First Performance: July 27, 2001, in South Hadley, Massachusetts, by the Chiara Quartet First SLSO performance: These concerts

Scoring: String quartet

Performance time: Approximately 24 minutes


Felix Mendelssohn

Born February 3, 1809, Hamburg, Germany

Died November 4, 1847, Leipzig, Germany

Octet in E-flat major for Strings, op. 20

Oh, to have met Felix Mendelssohn as a teenager…

“He had the appearance of an angel,” said one writer; “almost supernatural beauty,” said another. He was already a complete musician: a skilled improvisor, sight-reader, and composer. His intellectual dexterity dazzled all. And he was a talented visual artist.

Mendelssohn was no flash-in-the-pan. He carried his 15-year-old self with the bearing and maturity of a much older person, and his music already has the fingerprints of the mature Mendelssohn: charm, skill, beauty, emotional directness.

When he wrote the Octet, his family had recently moved to a large house in the countryside. They squeezed large audiences for weekly concerts. Mendelssohn played violin, viola, and piano, learning how to write for ensemble by experiencing it from the inside.

There is almost no precedent for the Octet’s instrumentation, double string quartet.
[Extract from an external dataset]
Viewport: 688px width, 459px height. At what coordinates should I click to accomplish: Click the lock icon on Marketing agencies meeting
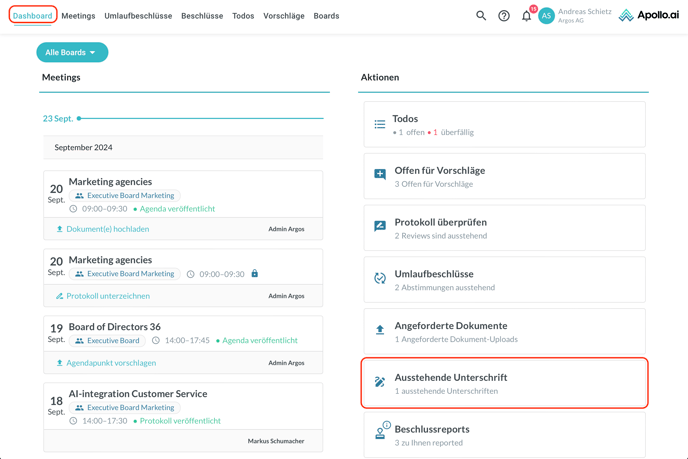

Anticipating confusion, Mendelssohn wrote in a note, “This Octet must be played by all the instruments in symphonic orchestral style. Pianos and fortes must be strongly emphasized.”

The Octet hovers somewhere between the chamber parlor and the orchestral hall. It pushes all eight players to ensemble virtuosity, but its challenges for the first violin make it occasionally feel like a violin concerto.

The shortest movement is also its most evocative, a Scherzo inspired by a stanza from Faust by his mentor, Johann Wolfgang von Goethe:

The flight of the clouds and the veil of mist

Are lighted from above.

A breeze in the leaves, a wind in the reeds,

And all has vanished.

First public performance: January 30, 1836, at the Leipzig Gewandhaus

First SLSO performance: January 18, 1951, Vladimir Golschmann conducting

Most recent SLSO performance: May 3, 1982, Jacques Israelievitch, Jenny Jones, Brent Akins, Deborah Bloom, violins; Thomas Dumm and Katy Mattis, violas; and John Sant’Ambrogio and Savely Schuster, cellos

Scoring: String octet (4 violins, 2 violas, 2 cellos)

Performance time: Approximately 33 minutes


Tim Munro is the St. Louis Symphony Orchestra’s Creative Partner. A writer, broadcaster, and Grammy-winning flutist, he lives in Chicago with his wife, son, and badly-behaved orange cat.


Jim Weis
Jim Weis
Mar 07, 2021

Thoroughly enjoyed the concert!! I do have a question, though. In the Mendelssohn Octet the violins and violas were standing for the piece (bravo to the musicians for their endurance!). Who decides the staging? Is it suggested by the composer, do the musicians themselves make the call based on the needs and energy of the piece, or is there a music/staging director who decides?

Mar 08, 2021
Replying to

Thanks for your question, Jim. Usually the conductor makes those decisions. But since this performance was without a conductor, the musicians decided to stand, which is typical for this piece. Also, it's often an artistic choice with larger-scale chamber music and works performed without a conductor. Standing allows the performers to move more freely, which helps with the non-verbal communications necessary between musicians without the direction of a conductor. So glad you enjoyed the concert!